◆ **DIRECTIONS**
Starting at the line where "984x575 pixels." occurs, reproduce each line through the end of the entries below exactly. Omit every picture.

# # # # #

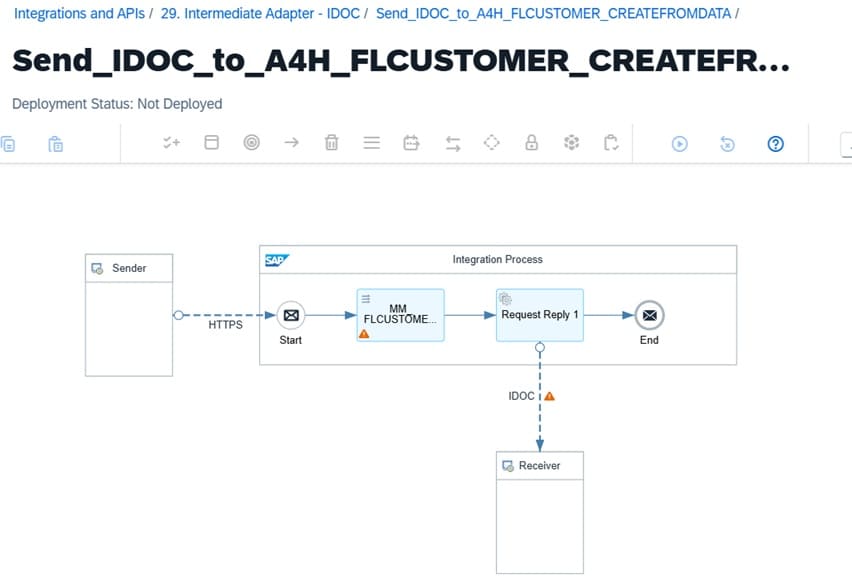
Task: Select the Request Reply 1 step
Action: point(540,315)
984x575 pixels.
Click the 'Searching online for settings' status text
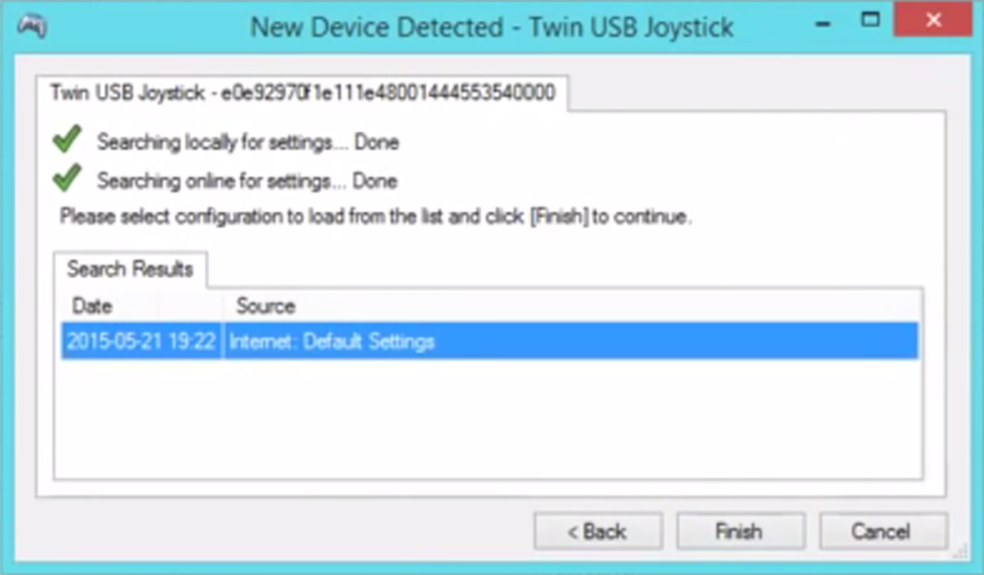[x=247, y=181]

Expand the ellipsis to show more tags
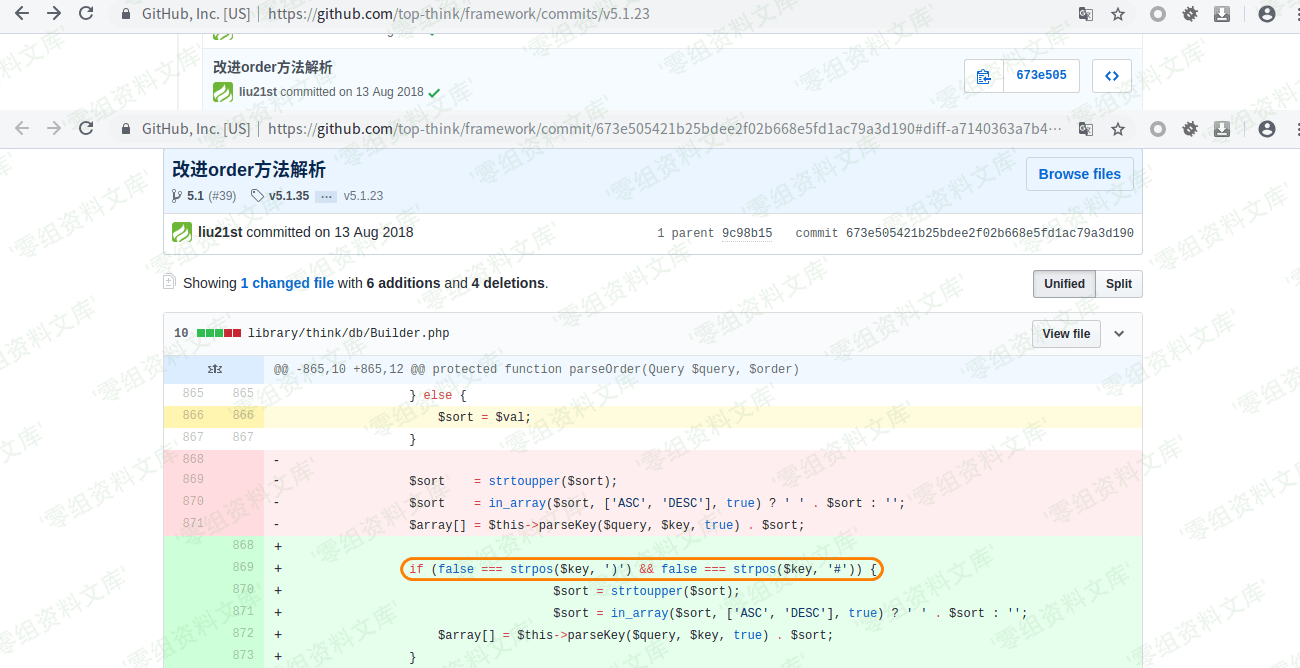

# # # # #

◆ **ANSWER BOX**
984x575 pixels.
Click the 'Searching online for settings' status text
[x=247, y=181]

Expand the ellipsis to show more tags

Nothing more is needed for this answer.